▶ _WORK REQUIRED_:
Within the listing that follows, reproduce exactly the lines starting at the line with "This screenshot has height=408, width=554." and ending at the line with "Viewport: 600px width, 494px height.", inclusive, and only those. Pictures are dropped.

▶ _DATA SECTION_:
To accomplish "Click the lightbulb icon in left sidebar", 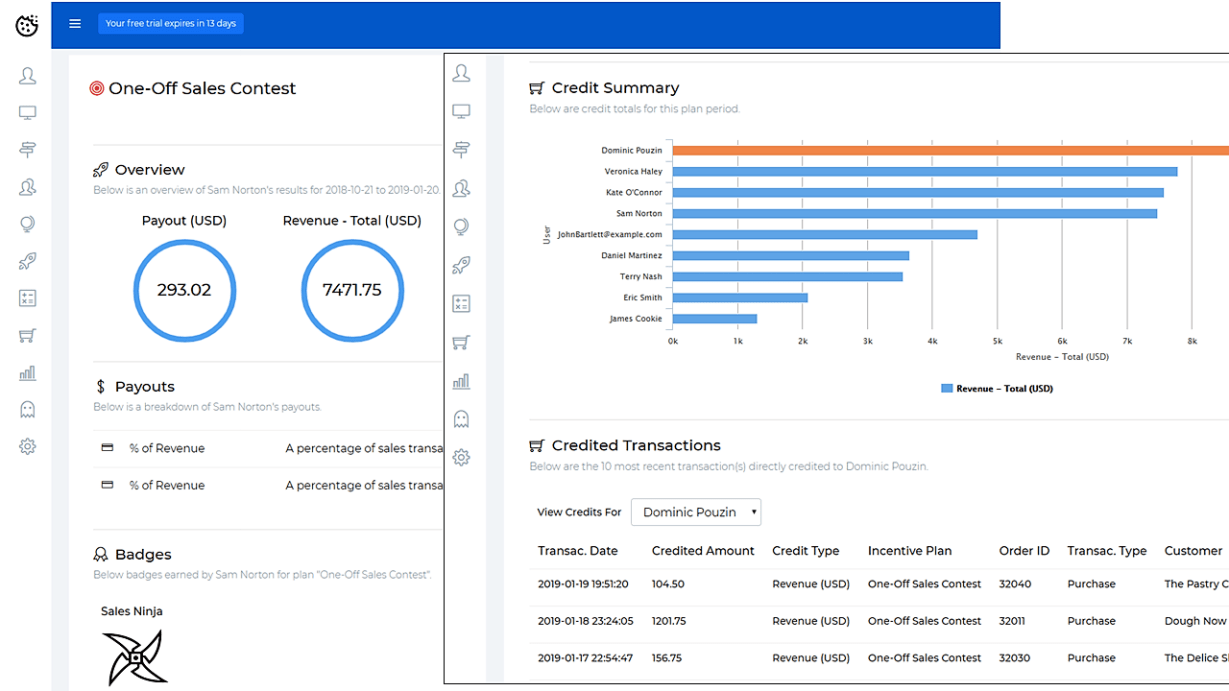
...
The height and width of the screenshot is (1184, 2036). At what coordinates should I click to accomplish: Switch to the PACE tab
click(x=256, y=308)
...
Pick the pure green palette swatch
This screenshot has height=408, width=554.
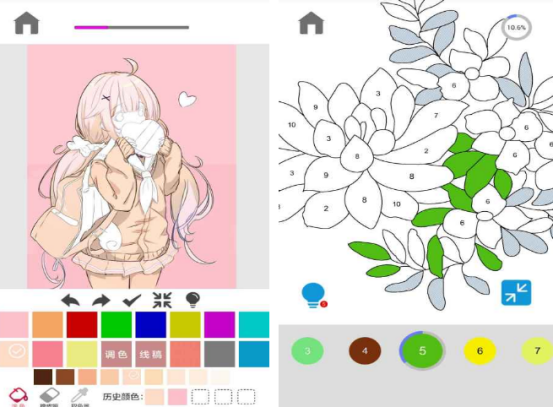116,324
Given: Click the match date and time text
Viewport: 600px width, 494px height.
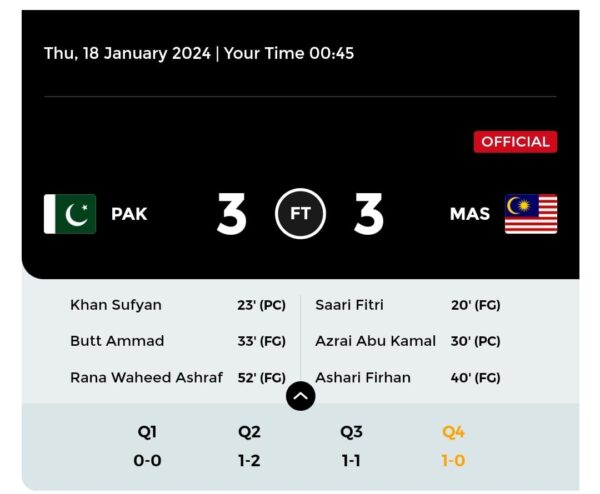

▶ _ANSWER TO THIS PROBLEM_:
This screenshot has height=408, width=554.
116,324
Given: Click the match date and time text
Viewport: 600px width, 494px height.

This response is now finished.